TASK OBJECTIVE: All records below are to be repeated precisely, with nothing added.

Collected data:
/---
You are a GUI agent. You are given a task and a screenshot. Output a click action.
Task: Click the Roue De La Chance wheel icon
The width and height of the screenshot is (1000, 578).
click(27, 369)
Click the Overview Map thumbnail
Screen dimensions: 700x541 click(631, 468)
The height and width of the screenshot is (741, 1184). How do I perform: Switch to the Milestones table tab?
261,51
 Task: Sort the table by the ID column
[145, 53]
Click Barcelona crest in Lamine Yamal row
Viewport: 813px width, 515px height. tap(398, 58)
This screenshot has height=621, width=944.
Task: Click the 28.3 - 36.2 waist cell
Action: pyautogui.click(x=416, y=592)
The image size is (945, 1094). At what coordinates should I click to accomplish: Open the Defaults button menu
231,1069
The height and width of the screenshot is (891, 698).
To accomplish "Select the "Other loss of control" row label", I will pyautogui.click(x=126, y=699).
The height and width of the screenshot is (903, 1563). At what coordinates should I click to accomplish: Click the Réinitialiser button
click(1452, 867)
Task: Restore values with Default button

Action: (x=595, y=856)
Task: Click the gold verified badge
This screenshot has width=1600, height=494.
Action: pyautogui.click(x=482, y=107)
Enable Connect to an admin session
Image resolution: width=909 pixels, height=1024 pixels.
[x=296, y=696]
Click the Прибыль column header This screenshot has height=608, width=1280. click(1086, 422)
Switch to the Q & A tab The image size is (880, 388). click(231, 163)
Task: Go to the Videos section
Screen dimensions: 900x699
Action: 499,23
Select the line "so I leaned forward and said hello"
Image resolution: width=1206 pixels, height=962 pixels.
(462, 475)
\---
EXPECTED OUTPUT:
You are a GUI agent. You are given a task and a screenshot. Output a click action.
Task: Click the Roue De La Chance wheel icon
The width and height of the screenshot is (1000, 578).
click(27, 369)
Click the Overview Map thumbnail
Screen dimensions: 700x541 click(631, 468)
The height and width of the screenshot is (741, 1184). How do I perform: Switch to the Milestones table tab?
261,51
 Task: Sort the table by the ID column
[145, 53]
Click Barcelona crest in Lamine Yamal row
Viewport: 813px width, 515px height. tap(398, 58)
This screenshot has height=621, width=944.
Task: Click the 28.3 - 36.2 waist cell
Action: pyautogui.click(x=416, y=592)
The image size is (945, 1094). At what coordinates should I click to accomplish: Open the Defaults button menu
231,1069
The height and width of the screenshot is (891, 698).
To accomplish "Select the "Other loss of control" row label", I will pyautogui.click(x=126, y=699).
The height and width of the screenshot is (903, 1563). At what coordinates should I click to accomplish: Click the Réinitialiser button
click(1452, 867)
Task: Restore values with Default button

Action: (x=595, y=856)
Task: Click the gold verified badge
This screenshot has width=1600, height=494.
Action: pyautogui.click(x=482, y=107)
Enable Connect to an admin session
Image resolution: width=909 pixels, height=1024 pixels.
[x=296, y=696]
Click the Прибыль column header This screenshot has height=608, width=1280. click(1086, 422)
Switch to the Q & A tab The image size is (880, 388). click(231, 163)
Task: Go to the Videos section
Screen dimensions: 900x699
Action: 499,23
Select the line "so I leaned forward and said hello"
Image resolution: width=1206 pixels, height=962 pixels.
(462, 475)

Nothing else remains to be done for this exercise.